Symptoms
When you try to create a Microsoft Outlook profile after a domain migration, you receive an error message that indicates you can’t start Outlook or something went wrong. You also receive a sign-in prompt.
Additionally, you may see the Event 1098 in Azure Active Directory (AAD) Operational log that resembles the following error:
Error: 2147943712
ErrorMessage: A specified logon session does not exist. It may already have been terminated. A specified logon session does not exist. It may already have been terminated.
AdditionalInformation: Exception of type ‘class WinRTException’ at webaccountprocessor.cpp, line: 190, method:
AAD::Core::WebAccountProcessor::ProcessBrokerRequest::<lambda_>::operator (). Log: 0xcaa5001c Token broker operation failed.
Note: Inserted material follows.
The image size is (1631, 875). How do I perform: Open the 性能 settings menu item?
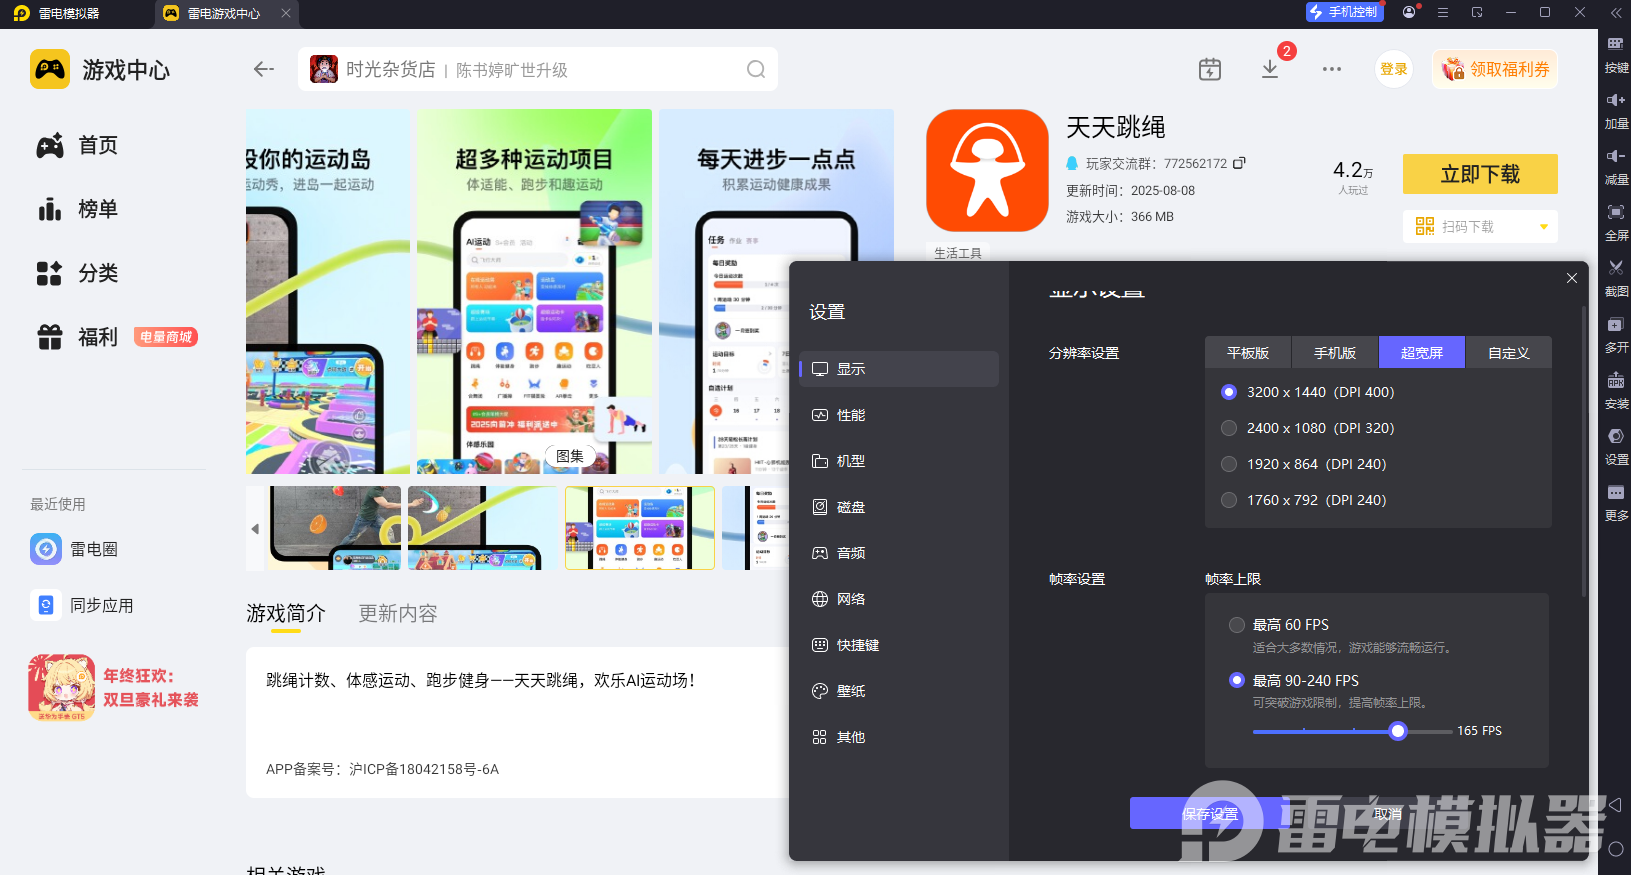(x=851, y=415)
Operation name: RequestToken Logged at webaccountprocessor.cpp, line: 520, method: AAD::Core::WebAccountProcessor::ReportException.
To find the AAD Operational log in Event Viewer, locate Applications and Services Logs > Microsoft > Windows > AAD > Operational.
Cause
There are multiple scenarios that can result in a change to a user security identifier (SID), for example, migrating the user to a new domain. However, the user profile isn’t changed, and data files that have the old SID are now cached in an old profile. In this case, you may have an Office connection problem or authentication loops that results in this error.
Resolution
To resolve this issue, follow these steps:
- Delete all files from the Accounts folder at the following: location:
%LOCALAPPDATA%\Packages\Microsoft.AAD.BrokerPlugin_cw5n1h2txyewy\AC\TokenBroker\Accounts
Note
Copy and paste the above location in the Windows Search box to find the folder.
- Restart and re-create an Outlook profile.